The automated retrieval of collections (= Genome, Proteome, CDS, RNA, GFF, Repeat Masker, AssemblyStats files)
will make sure that the genome file of an organism will match the CDS, proteome, RNA, GFF, etc file
and was generated using the same genome assembly version. One aspect of why genomics studies
fail in computational and biological reproducibility is that it is not clear whether CDS, proteome, RNA, GFF, etc files
used in a proposed analysis were generated using the same genome assembly file denoting the same genome assembly version.
To avoid this seemingly trivial mistake we encourage users to retrieve
genome file collections using the `biomartr` function `getCollection()`
and attach the corresponding output as Supplementary Data
to the respective genomics study to ensure computational and biological reproducibility.


```r
# download collection for Saccharomyces cerevisiae
biomartr::getCollection( db = "refseq", organism = "Saccharomyces cerevisiae")
```

Internally, the `getCollection()` function will now generate a folder named `refseq/Collection/Saccharomyces_cerevisiae`
and will store all genome and annotation files for `Saccharomyces cerevisiae` in the same folder.
In addition, the exact genoem and annotation version will be logged in the `doc` folder.

Internally, a text file named `doc_Saccharomyces_cerevisiae_db_refseq.txt` is generated.

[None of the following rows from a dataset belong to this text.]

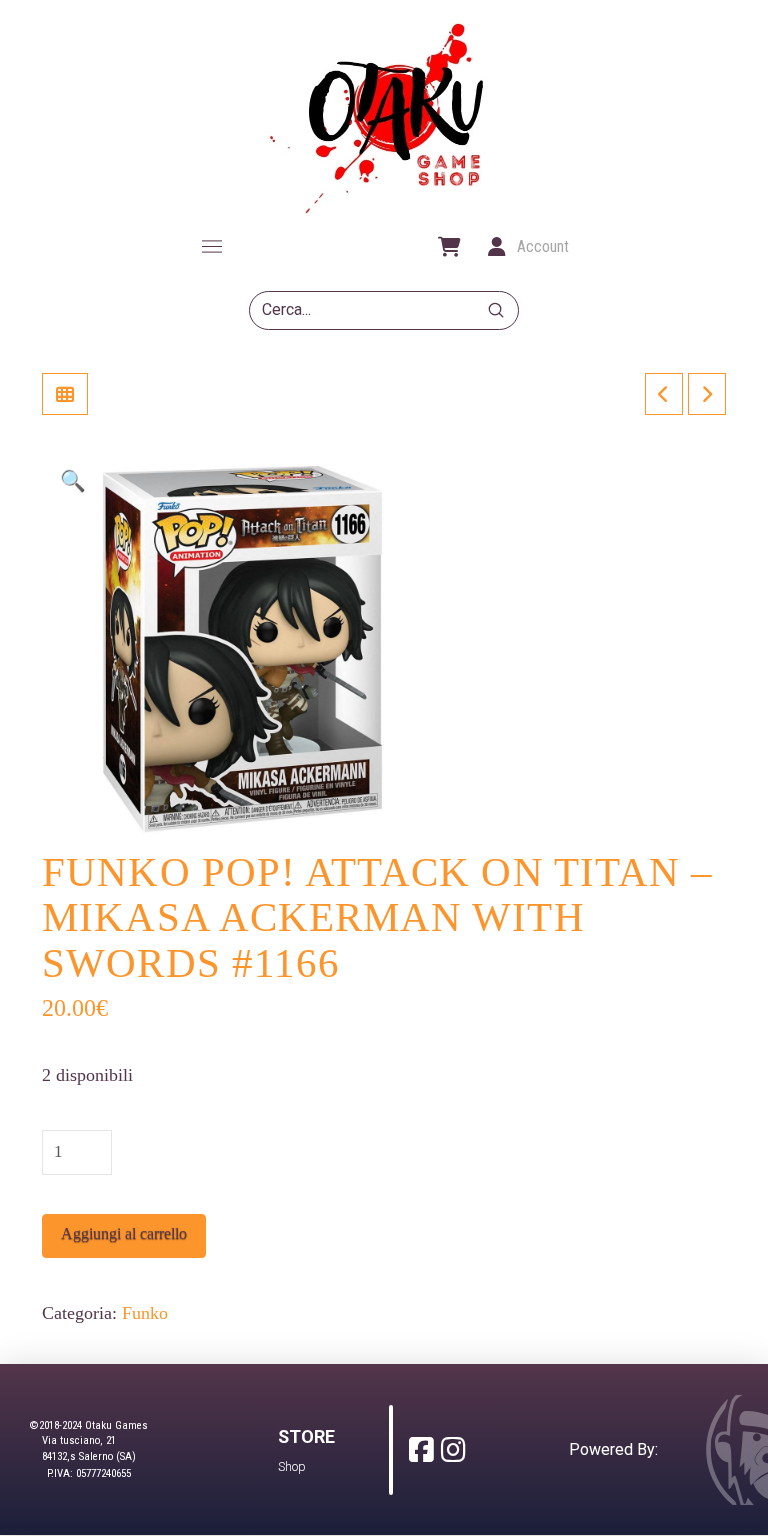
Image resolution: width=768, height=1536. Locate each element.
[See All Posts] (65, 394)
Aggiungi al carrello (124, 1233)
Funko (145, 1313)
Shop (292, 1466)
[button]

The information stored in this log file is structured as follows:

```
File Name: Saccharomyces_cerevisiae_assembly_stats_refseq.txt
Organism Name: Saccharomyces_cerevisiae
Database: NCBI refseq
URL: ftp://ftp.ncbi.nlm.nih.gov/genomes/all/GCF/000/146/045/GCF_000146045.2_R64/GCF_000146045.2_R64_assembly_stats.txt
Download_Date: Wed Jun 27 15:21:51 2018
refseq_category: reference genome
assembly_accession: GCF_000146045.2
bioproject: PRJNA128
biosample: NA
taxid: 559292
infraspecific_name: strain=S288C
version_status: latest
release_type: Major
genome_rep: Full
seq_rel_date: 2014-12-17
submitter: Saccharomyces Genome Database
```

In an ideal world this reference file could then be included as supplementary information in any
life science publication that relies on genomic information so that
reproducibility of experiments and analyses becomes achievable.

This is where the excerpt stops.